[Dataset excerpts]
___

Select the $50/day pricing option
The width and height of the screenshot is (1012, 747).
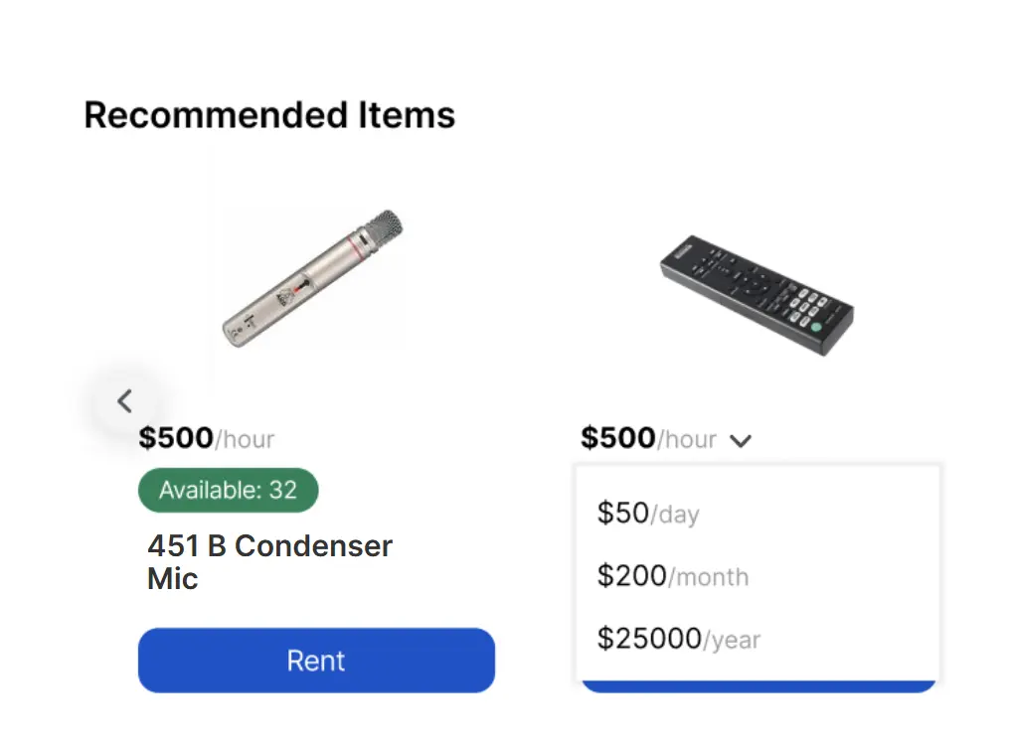click(x=648, y=514)
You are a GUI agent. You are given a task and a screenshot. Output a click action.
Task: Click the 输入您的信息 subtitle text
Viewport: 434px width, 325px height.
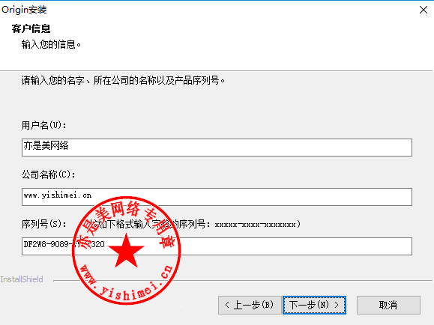click(x=51, y=44)
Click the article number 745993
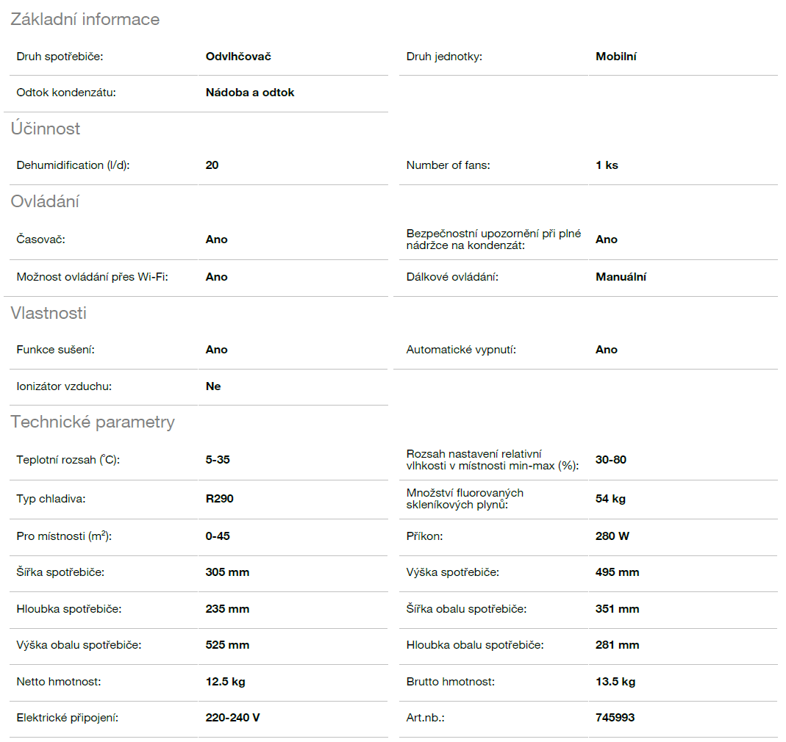This screenshot has width=786, height=742. tap(615, 718)
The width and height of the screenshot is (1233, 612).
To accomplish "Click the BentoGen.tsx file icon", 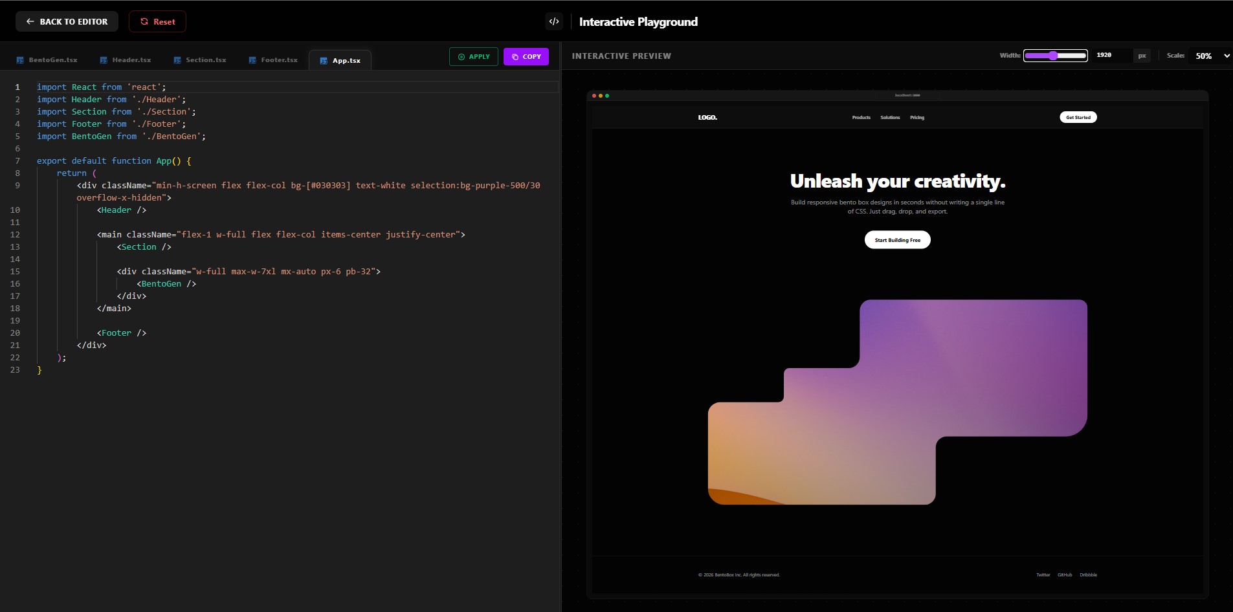I will [20, 60].
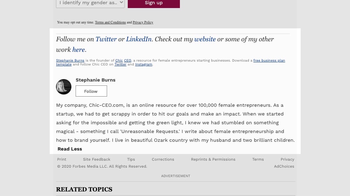Follow Stephanie Burns

pos(91,91)
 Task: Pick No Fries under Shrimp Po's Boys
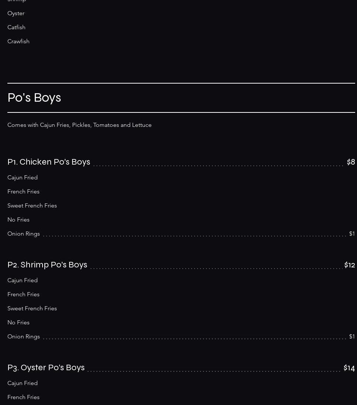point(18,323)
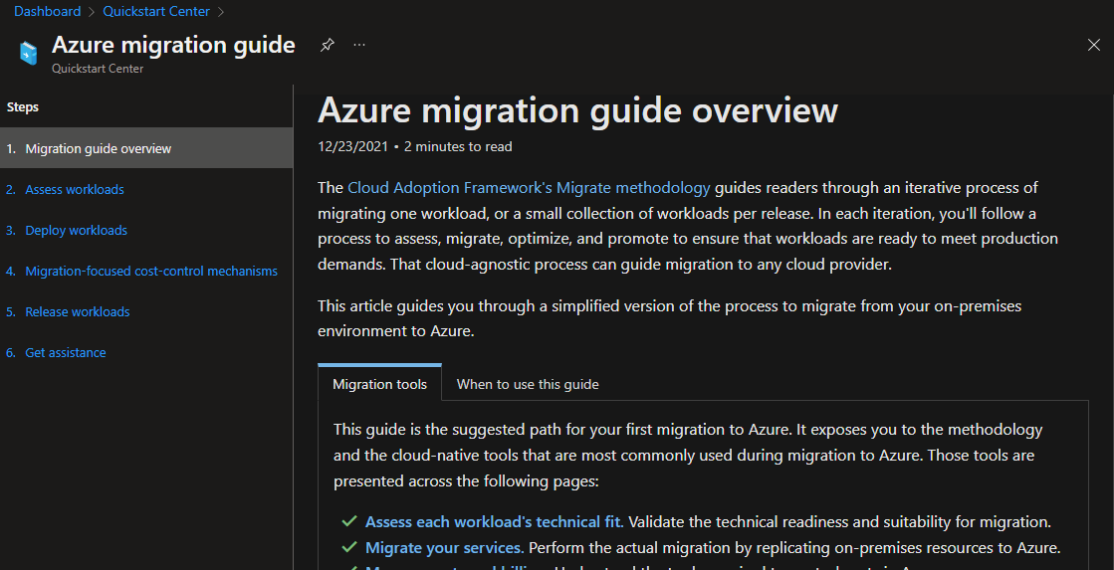Open the Assess workloads step
The width and height of the screenshot is (1114, 570).
tap(75, 189)
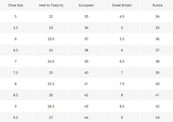
Task: Select shoe size 5 cell
Action: [15, 17]
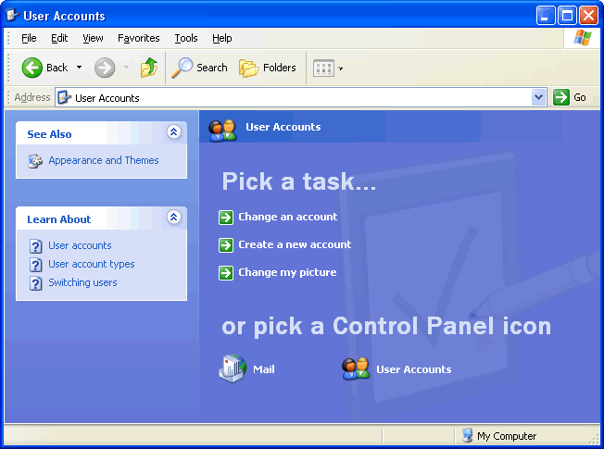Click inside the Address input field
604x449 pixels.
(x=296, y=97)
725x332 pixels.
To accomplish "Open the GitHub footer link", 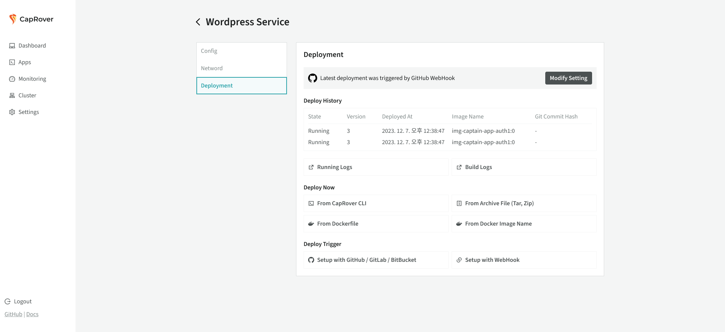I will click(x=13, y=314).
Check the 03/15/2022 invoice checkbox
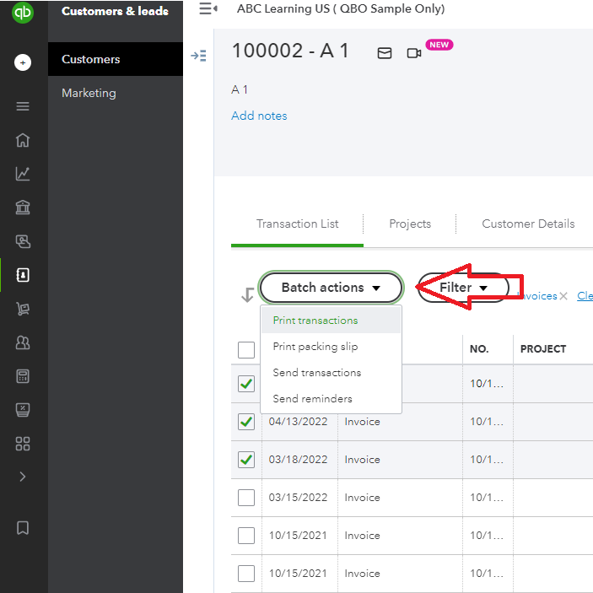 [x=246, y=498]
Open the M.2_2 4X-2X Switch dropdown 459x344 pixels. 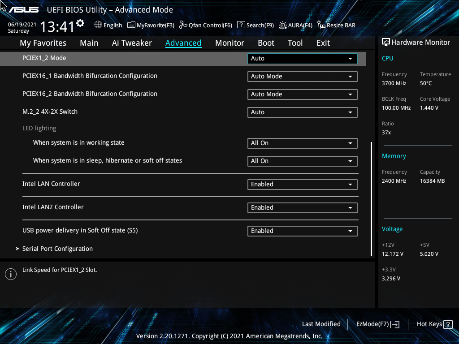[x=302, y=112]
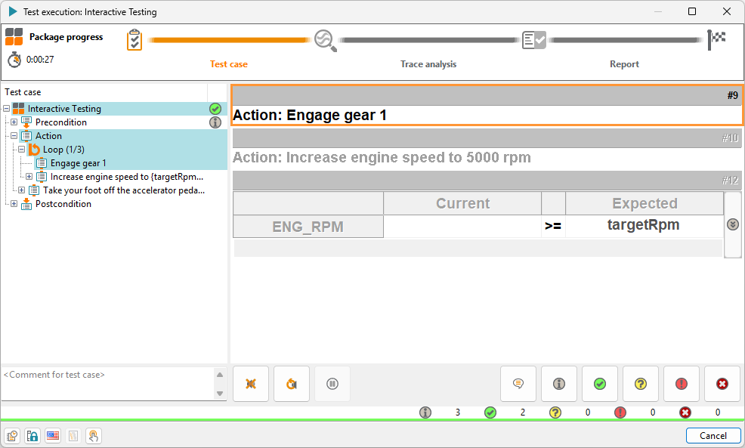Click the abort test step icon
The width and height of the screenshot is (745, 448).
pos(251,384)
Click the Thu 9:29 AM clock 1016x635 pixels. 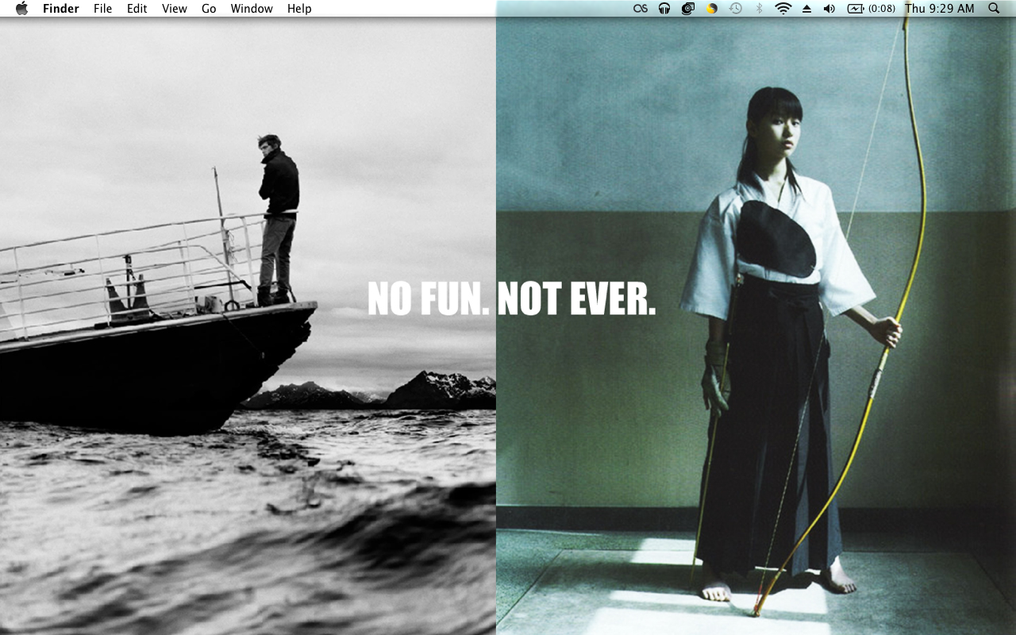939,9
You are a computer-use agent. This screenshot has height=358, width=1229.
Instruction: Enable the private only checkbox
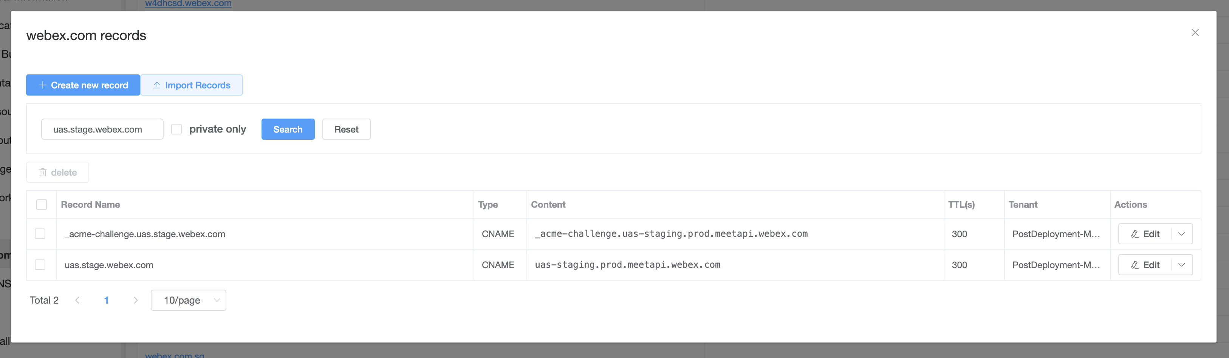pos(177,129)
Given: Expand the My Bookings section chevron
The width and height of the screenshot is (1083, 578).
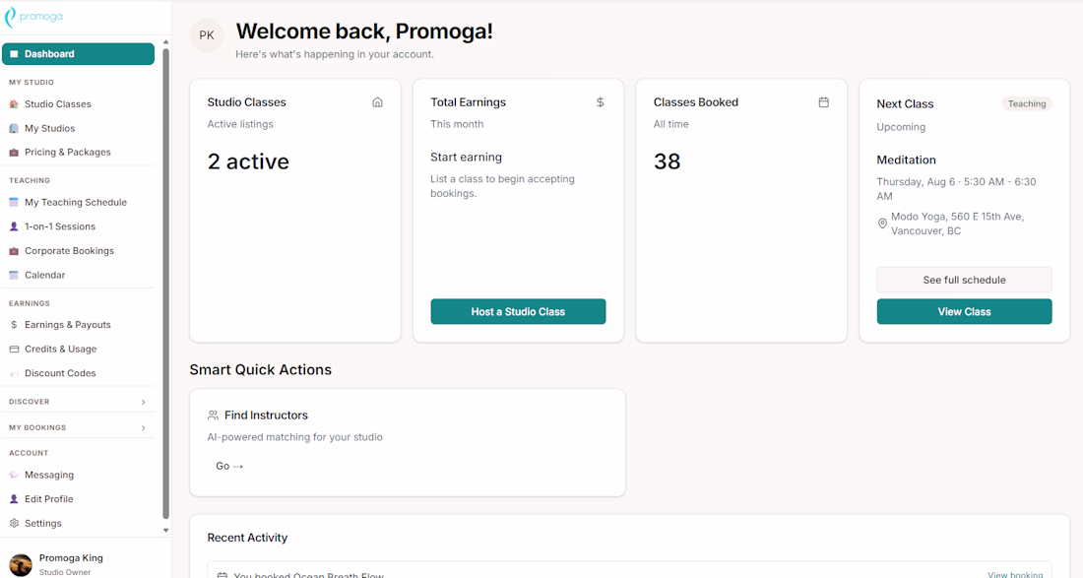Looking at the screenshot, I should tap(143, 428).
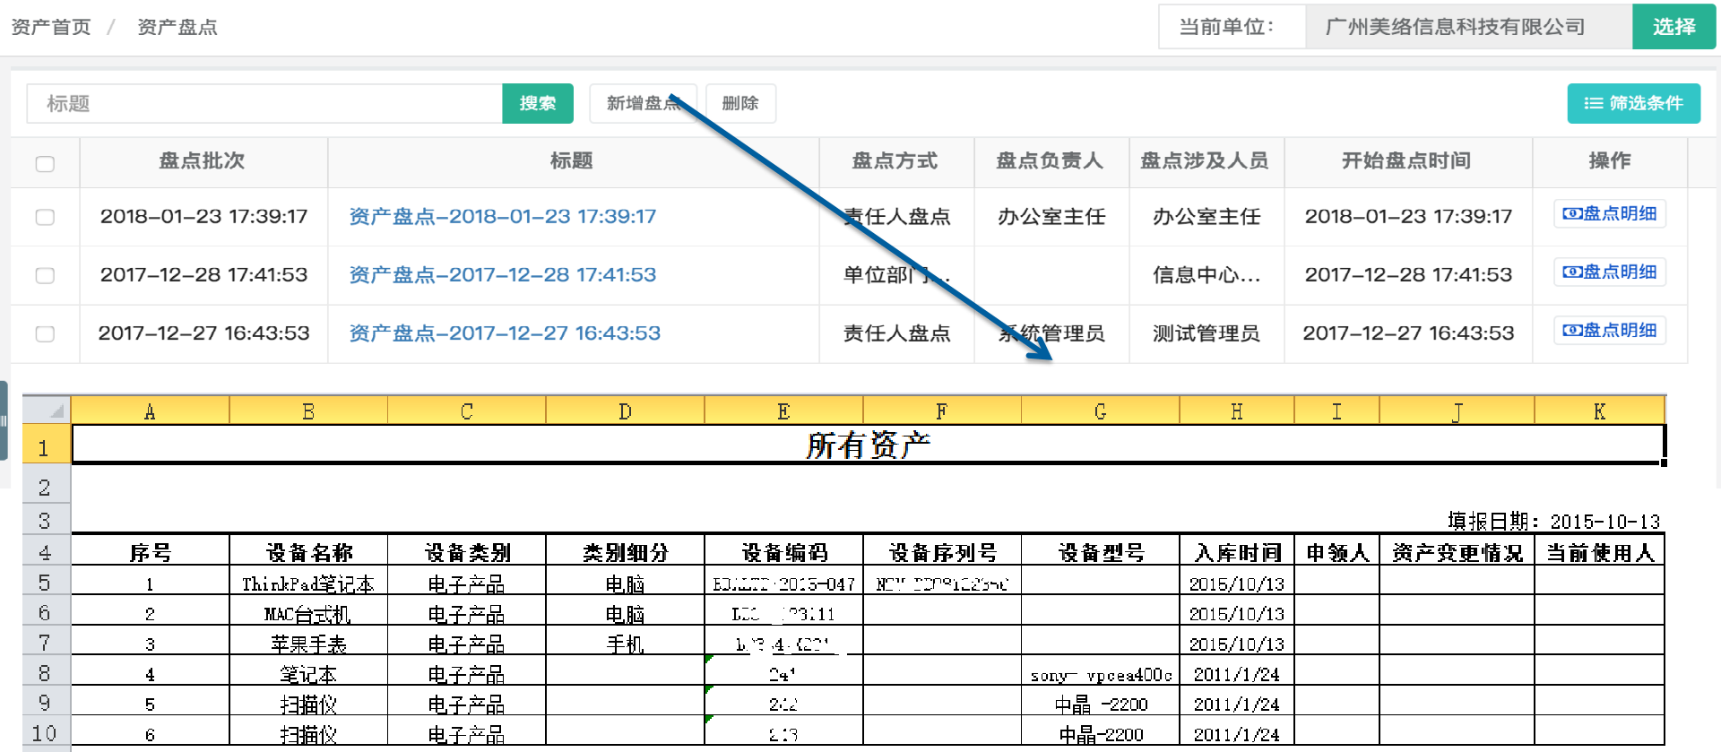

___

=== THE TASK ===
Out of the entries, pull every line that mentions "agent".

=== COMPLETED EXERCISE ===
You are a GUI agent. You are given a task and a screenshot. Output a click action.
You are a computer-use agent. This screenshot has height=358, width=1229.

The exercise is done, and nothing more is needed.